Trailing "white space" characters (SPACE, TAB (HT)) on a line may be discarded 
by some transport agents, while other transport agents may pad lines with these
characters so that all lines in a mail file are of equal length. The persistence
of trailing white space, therefore, must not be relied on. 

Many mail domains use variations on the ASCII character set, or use character
sets such as EBCDIC which contain most but not all of the US-ASCII characters. 
The correct translation of characters not in the "invariant" set cannot be depended
on across character converting gateways. For example, this situation is a problem
when sending uuencoded information across BITNET, an EBCDIC system. Similar problems 
can occur without crossing a gateway, since many Internet hosts use character sets
other than ASCII internally. The definition of Printable Strings in X.400 adds
further restrictions in certain special cases. In particular, the only characters
that are known to be consistent across all gateways are the 73 characters that
correspond to the upper and lower case letters A-Z and a-z, the 10 digits 0-9, and
the following eleven special characters: 

                        "'"  (ASCII code 39)
                        "("  (ASCII code 40)
                        ")"  (ASCII code 41)
                        "+"  (ASCII code 43)
                        ","  (ASCII code 44)
                        "-"  (ASCII code 45)
                        "."  (ASCII code 46)
                        "/"  (ASCII code 47)
                        ":"  (ASCII code 58)
                        "="  (ASCII code 61)
                        "?"  (ASCII code 63)

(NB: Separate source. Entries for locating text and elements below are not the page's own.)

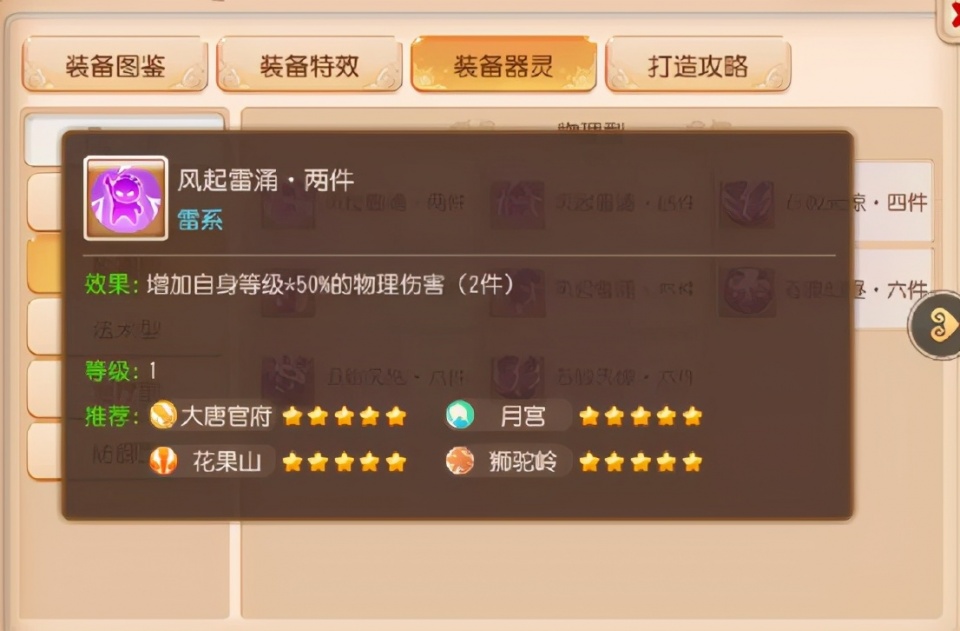Click the 大唐官府 faction icon
960x631 pixels.
163,416
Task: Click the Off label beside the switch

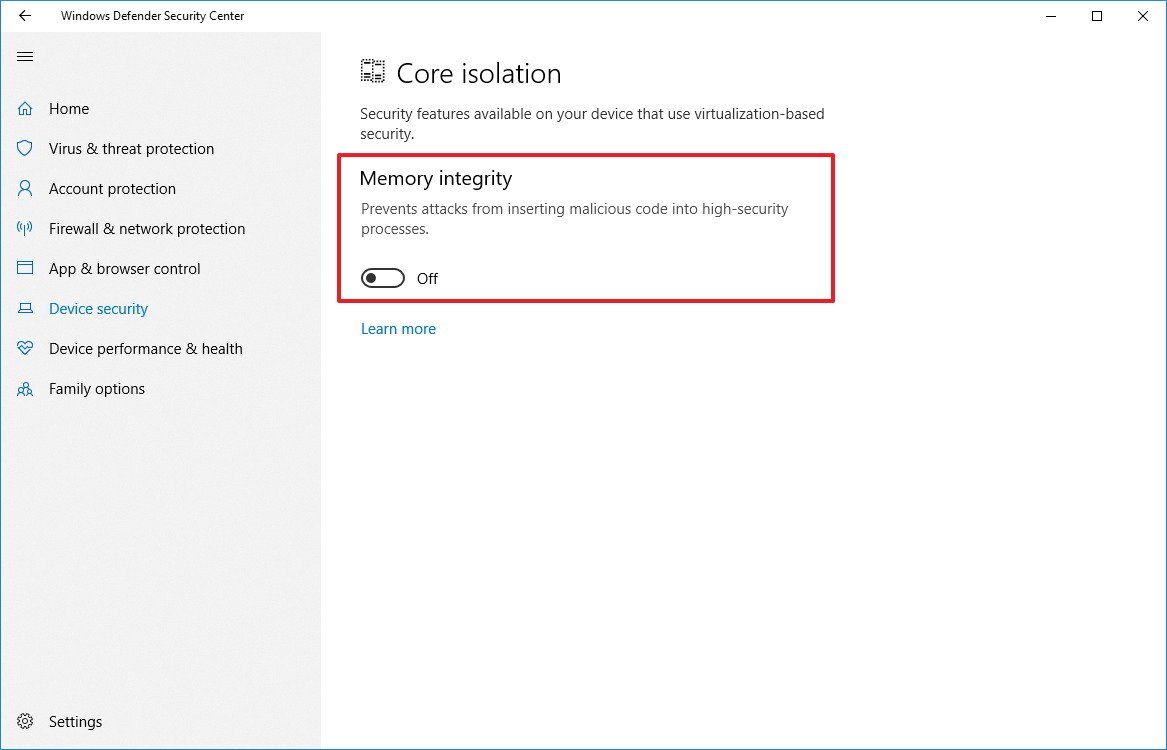Action: pos(427,278)
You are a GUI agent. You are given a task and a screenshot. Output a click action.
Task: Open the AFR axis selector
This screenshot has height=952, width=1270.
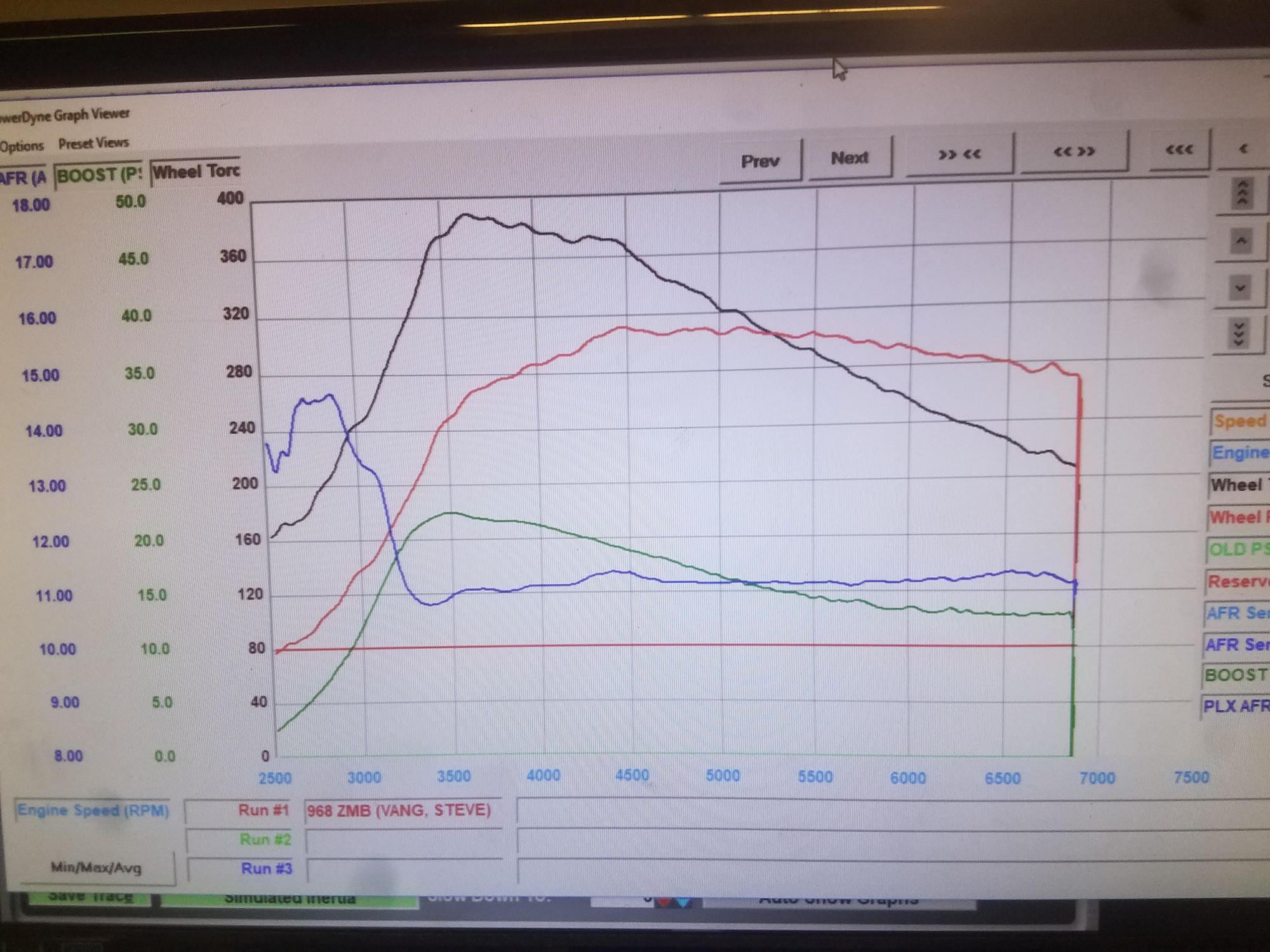pos(24,178)
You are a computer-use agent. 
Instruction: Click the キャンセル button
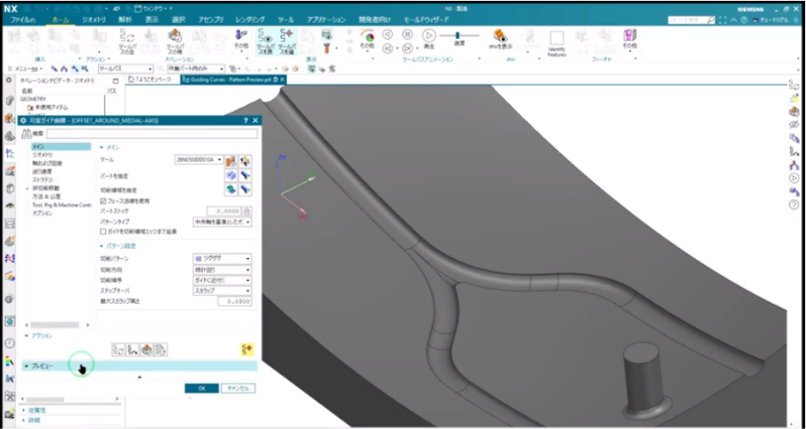tap(237, 388)
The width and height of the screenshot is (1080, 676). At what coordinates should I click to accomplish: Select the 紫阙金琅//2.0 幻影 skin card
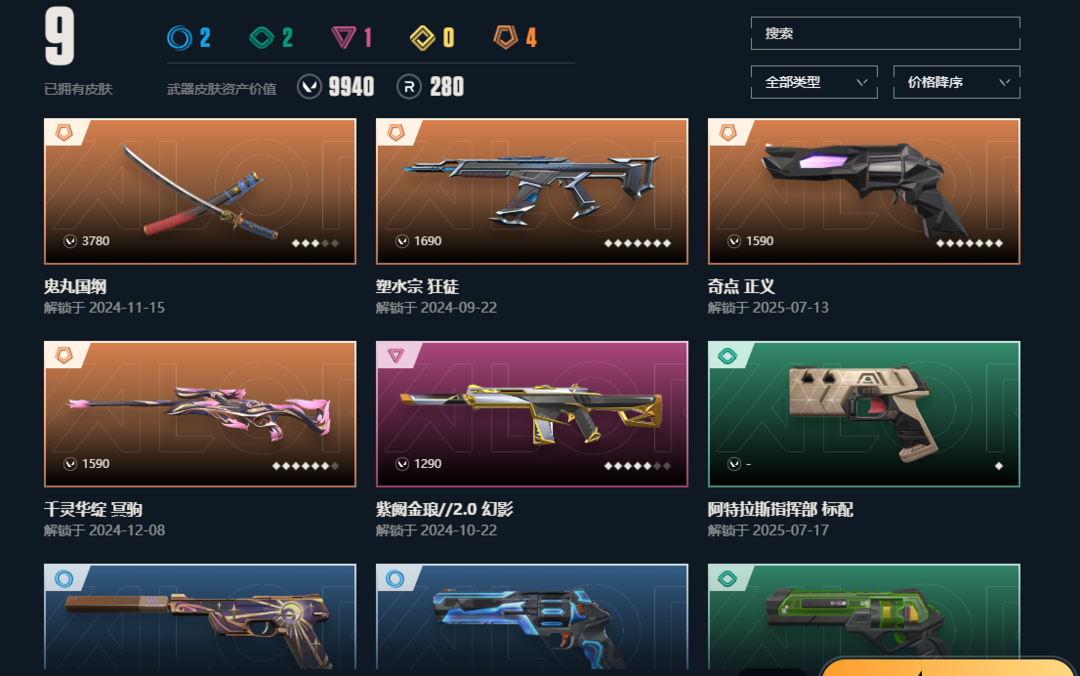click(x=532, y=414)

A maximally portable mail representation, such as the base64 encoding, will confine 
itself to relatively short lines of text in which the only meaningful characters are 
taken from this set of 73 characters. 


Some mail transport agents will corrupt data that includes certain literal strings. In 
particular, a period (".") alone on a line is known to be corrupted by some (incorrect) 
SMTP implementations, and a line that starts with the five characters "From " (the fifth 
character is a SPACE) are commonly corrupted as well. A careful composition agent can 
prevent these corruptions by encoding the data (e.g., in the quoted-printable encoding, 
"=46rom " in place of "From " at the start of a line, and "=2E" in place of "." alone 
on a line. 

Please note that the above list is NOT a list of recommended practices for MTAs. RFC 821 
MTAs are prohibited from altering the character of white space or wrapping long lines. 
These BAD and illegal practices are known to occur on established networks, and 
implementations should be robust in dealing with the bad effects they can cause.